**SOAL DAN TUGAS**
**a)** Sebutkan semua nilai dalam dolar AS (USD) yang tercantum dalam teks tentang neraca perdagangan Indonesia di bawah.
**b)** Jawablah pertanyaan berikut berdasarkan teks tentang neraca perdagangan Indonesia di bawah.
(i) Berapa persen pangsa impor Indonesia yang masih didominasi dari China?
(ii) Apa jabatan Yunita Rusanti di BPS?
(iii) Pada hari apa Yunita menyampaikan pernyataannya saat live streaming?

**TEKS BACAAN**
______
Badan Pusat Statistik (BPS) melaporkan neraca perdagangan Indonesia surplus USD 2,34 miliar selama Februari 2020, jauh lebih besar dibandingkan periode yang sama tahun lalu yang hanya surplus USD 330 juta.

Meski demikian, ekspor maupun impor Indonesia ke China dan sebaliknya mengalami penurunan yang cukup signifikan. Padahal, 26,7 persen pangsa impor Indonesia masih didominasi dari China.

Deputi Bidang Statistik Distribusi dan Jasa BPS Yunita Rusanti mengatakan, masifnya penyebaran virus corona menjadi faktor anjloknya ekspor dan impor antara Indonesia dan China. Apalagi, pemerintah China telah mengunci beberapa wilayah (lockdwon), sehingga distribusi barang menjadi sulit.

“Iya ada pengaruh dari covid-19, di mana kegiatan lockdown, ekspor impor otomatis mempengaruhi angka kita dari China. Karena baik ekspor maupun impornya, yang dari China itu turun dua-duanya,” ujar Yunita saat live streaming, Senin (16/3).

Neraca perdagangan Indonesia dan China sejak Januari-Februari 2020 defisit USD 1,94 miliar. Namun defisit ini mengecil jika dibandingkan periode yang sama tahun lalu yang defisit USD 3,93 miliar.
______
**DATA PENGAMATAN**
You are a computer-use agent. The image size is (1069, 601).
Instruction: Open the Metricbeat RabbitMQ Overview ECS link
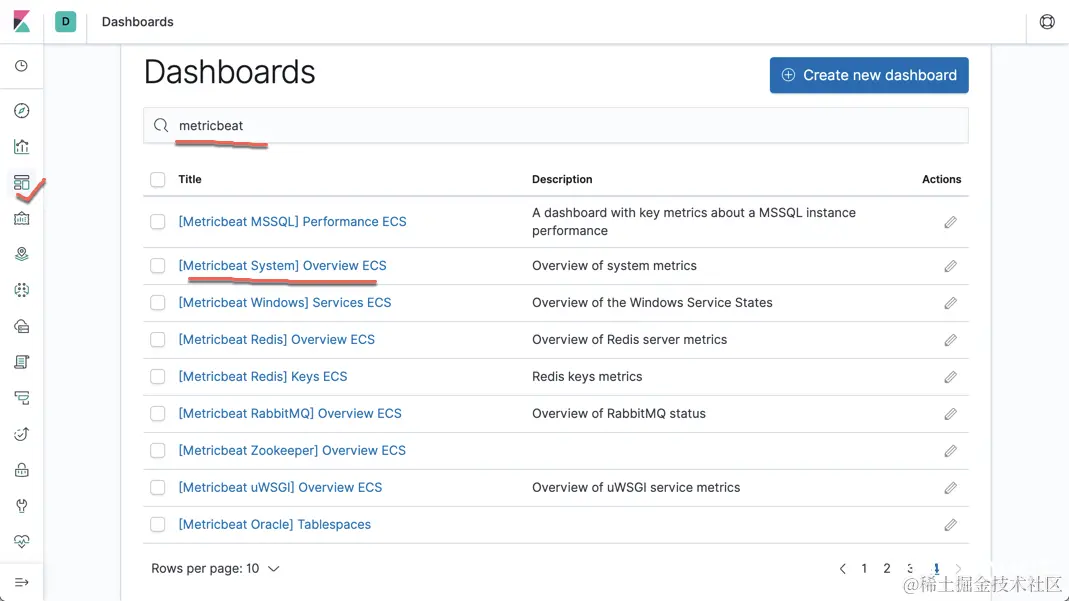(290, 414)
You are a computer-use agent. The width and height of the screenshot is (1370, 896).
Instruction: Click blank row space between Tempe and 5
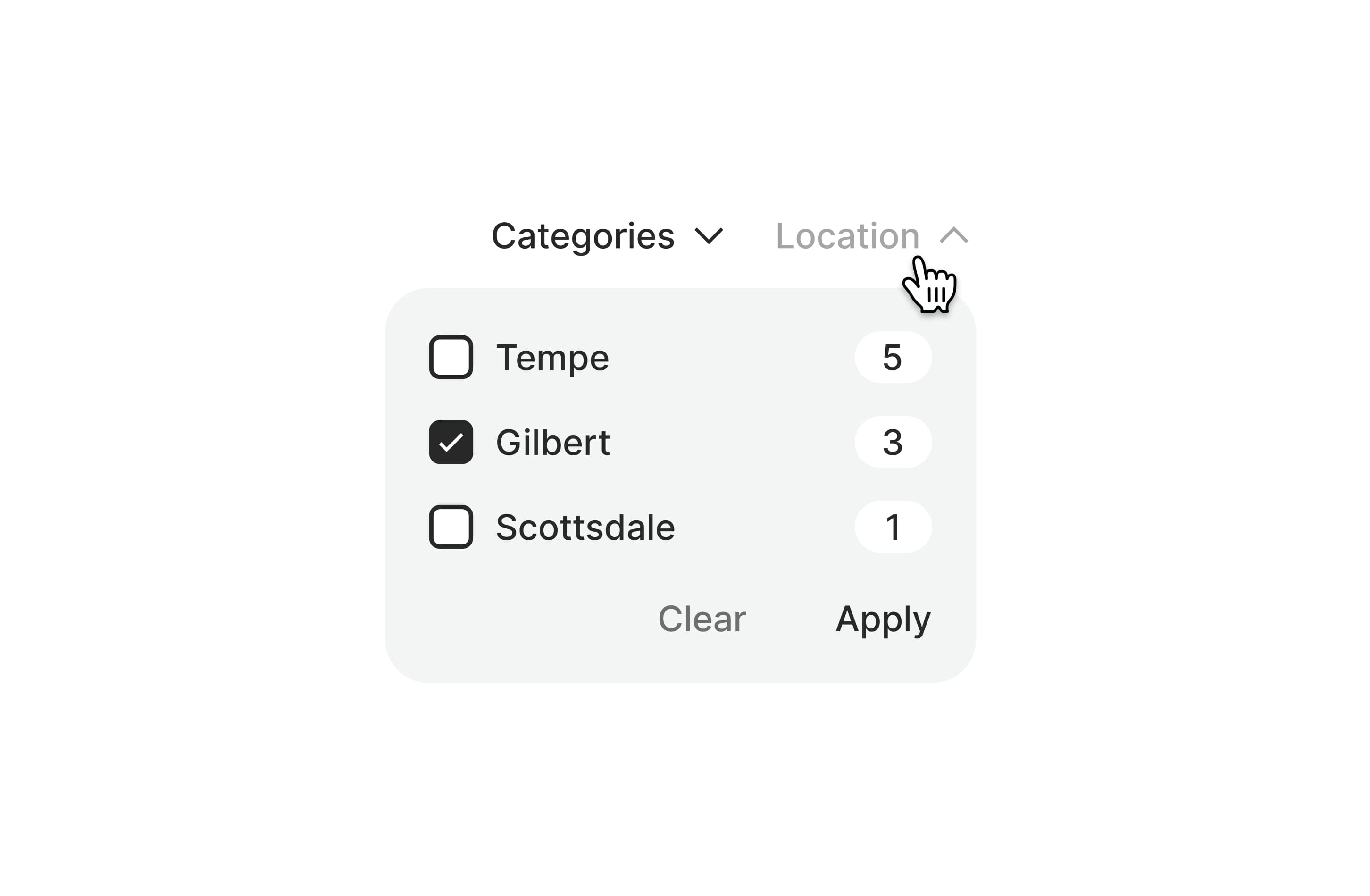pyautogui.click(x=731, y=358)
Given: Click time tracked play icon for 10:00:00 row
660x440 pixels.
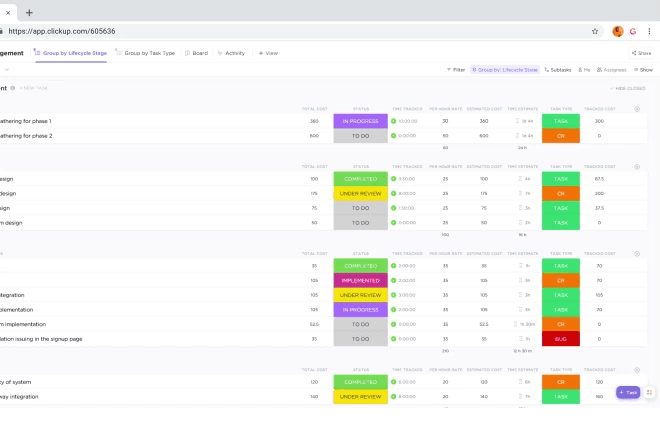Looking at the screenshot, I should click(394, 121).
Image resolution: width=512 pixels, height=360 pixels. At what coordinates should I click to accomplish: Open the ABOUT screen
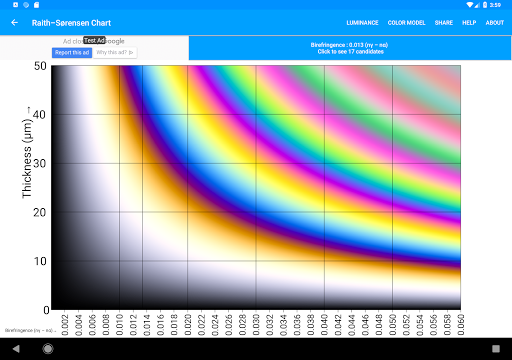coord(495,23)

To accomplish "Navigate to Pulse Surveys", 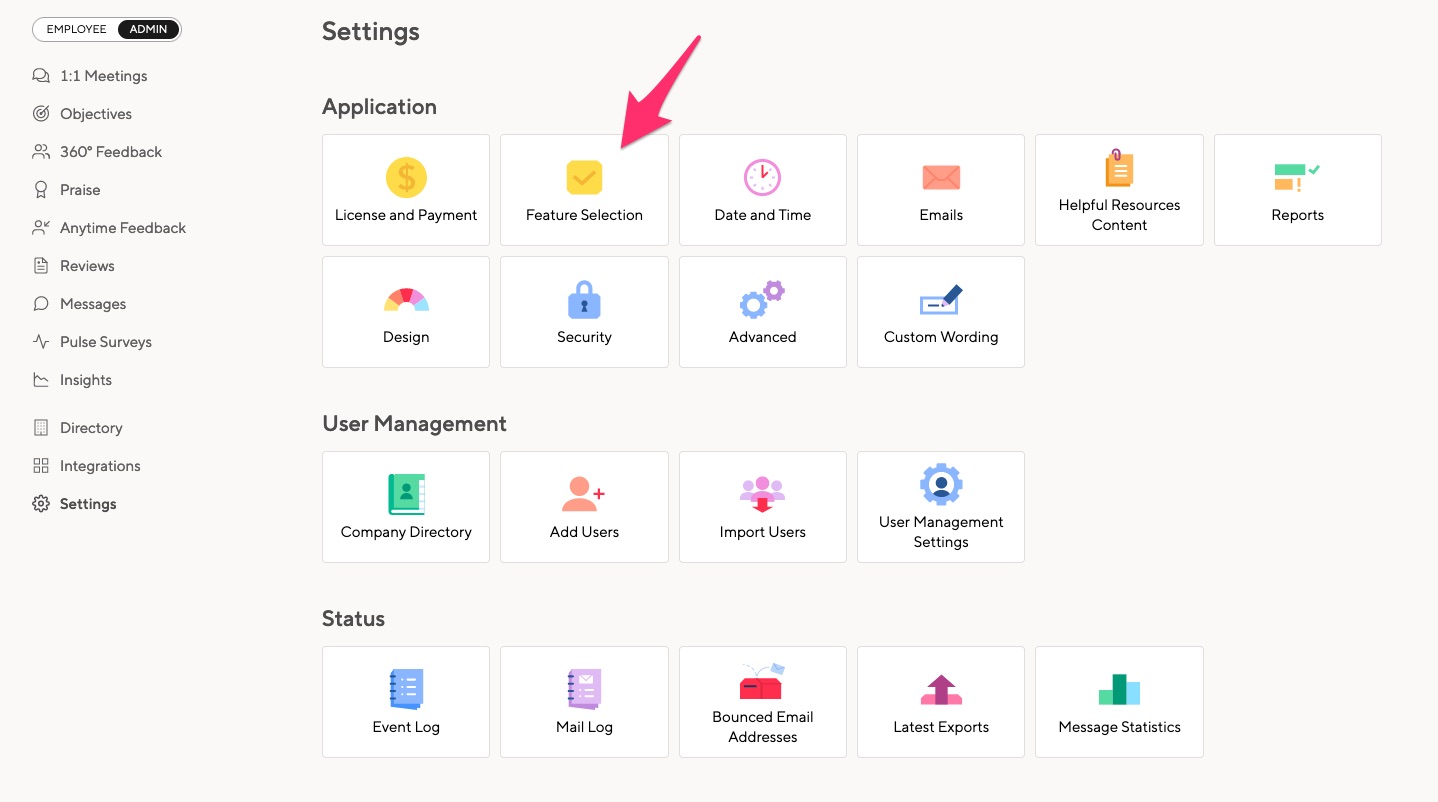I will pos(104,341).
______
**KUNCI JAWABAN**
**a)**
Teks itu memuat empat nilai dalam dolar AS:
- USD 2,34 miliar
- USD 330 juta
- USD 1,94 miliar
- USD 3,93 miliar

**b)**
(i) Pangsa impor Indonesia dari China sebesar 26,7 persen.
(ii) Yunita Rusanti adalah Deputi Bidang Statistik Distribusi dan Jasa BPS.
(iii) Yunita menyampaikannya pada hari Senin (16/3).